▸ Saved entries
BEGIN
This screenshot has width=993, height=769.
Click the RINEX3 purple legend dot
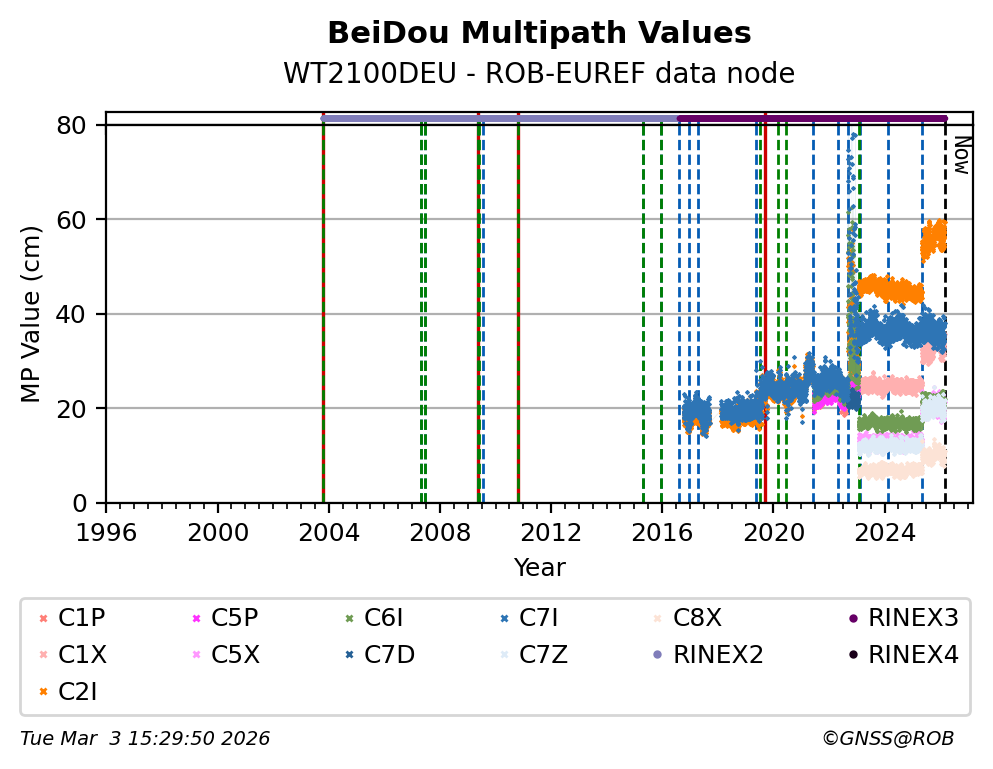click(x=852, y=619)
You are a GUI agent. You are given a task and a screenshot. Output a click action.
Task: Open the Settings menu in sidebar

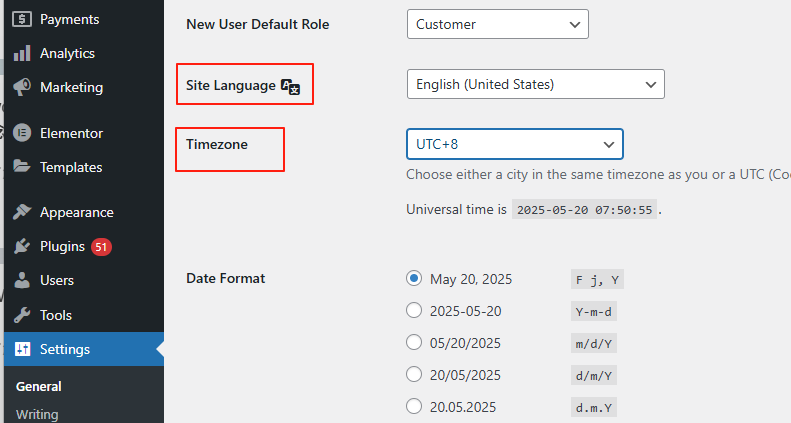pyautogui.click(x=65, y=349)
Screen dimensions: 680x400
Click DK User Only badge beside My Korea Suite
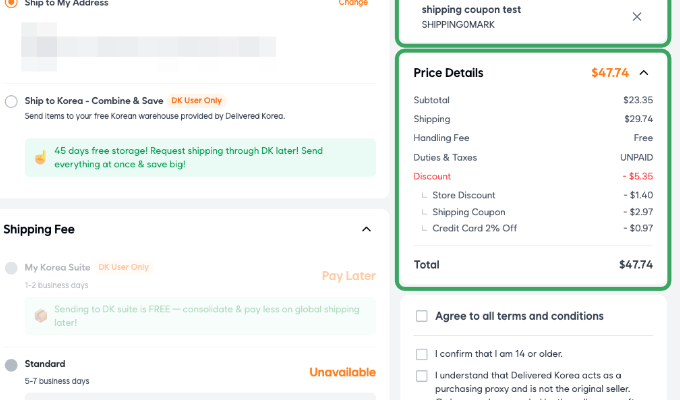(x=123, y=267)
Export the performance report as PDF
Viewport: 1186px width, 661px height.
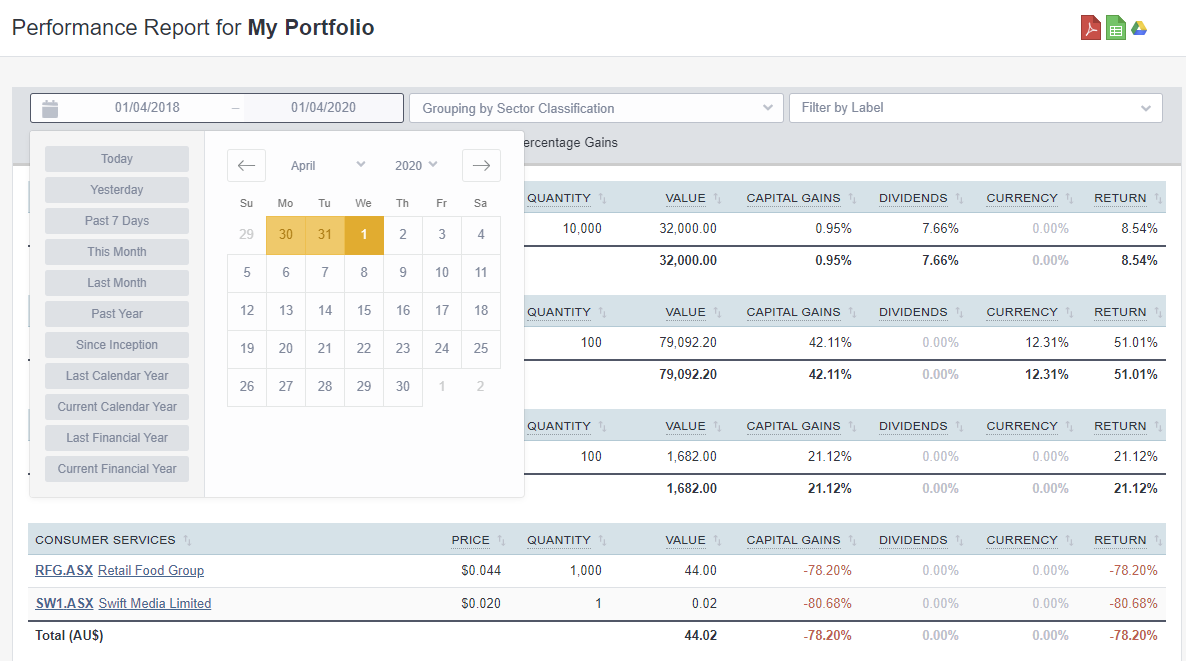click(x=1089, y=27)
END
▸ Your assignment
Output the data above exactly, beginning at its first line and ending with the line that holds "Screen dimensions: 680x400". Leave out the pictures and add nothing.

▸ Solution to the problem
This screenshot has width=993, height=769.
Click the RINEX3 purple legend dot
click(x=852, y=619)
You are a GUI agent. You are given a task and a screenshot. Output a click action.
Task: Open the Settings menu in sidebar

pyautogui.click(x=65, y=349)
Screen dimensions: 680x400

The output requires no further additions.